* [Supplied information]:

· · · · · · ·

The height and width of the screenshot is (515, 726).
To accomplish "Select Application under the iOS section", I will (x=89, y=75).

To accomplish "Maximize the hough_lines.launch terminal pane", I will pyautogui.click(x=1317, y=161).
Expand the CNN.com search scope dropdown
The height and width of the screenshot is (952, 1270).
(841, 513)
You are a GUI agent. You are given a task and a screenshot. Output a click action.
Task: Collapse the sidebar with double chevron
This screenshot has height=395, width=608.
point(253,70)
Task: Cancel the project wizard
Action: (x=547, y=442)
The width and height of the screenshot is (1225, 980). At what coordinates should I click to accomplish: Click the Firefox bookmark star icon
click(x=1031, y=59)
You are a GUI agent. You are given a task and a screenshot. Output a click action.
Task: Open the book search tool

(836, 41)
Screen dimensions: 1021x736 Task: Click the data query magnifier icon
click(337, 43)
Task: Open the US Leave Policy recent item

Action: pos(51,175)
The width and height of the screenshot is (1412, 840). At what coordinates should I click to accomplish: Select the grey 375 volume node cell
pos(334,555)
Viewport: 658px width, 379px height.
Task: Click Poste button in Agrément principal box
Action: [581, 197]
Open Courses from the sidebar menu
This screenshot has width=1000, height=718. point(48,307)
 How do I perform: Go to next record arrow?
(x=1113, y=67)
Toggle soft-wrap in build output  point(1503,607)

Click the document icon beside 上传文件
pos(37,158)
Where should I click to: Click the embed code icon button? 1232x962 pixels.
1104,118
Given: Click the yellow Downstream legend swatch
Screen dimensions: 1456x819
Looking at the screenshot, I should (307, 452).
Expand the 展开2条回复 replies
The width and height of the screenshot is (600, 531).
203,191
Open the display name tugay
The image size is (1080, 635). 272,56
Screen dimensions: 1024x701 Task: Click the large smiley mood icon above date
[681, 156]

· · · · · · ·

* [Objective]:
Copy out the part of the data that opens with the line containing "Toggle soft-wrap in" and closes with the line containing "Looking at the", keeping both of those lines.

* [Finished exercise]:
Toggle soft-wrap in build output  point(1503,607)

Click the document icon beside 上传文件
pos(37,158)
Where should I click to: Click the embed code icon button? 1232x962 pixels.
1104,118
Given: Click the yellow Downstream legend swatch
Screen dimensions: 1456x819
Looking at the screenshot, I should (307, 452).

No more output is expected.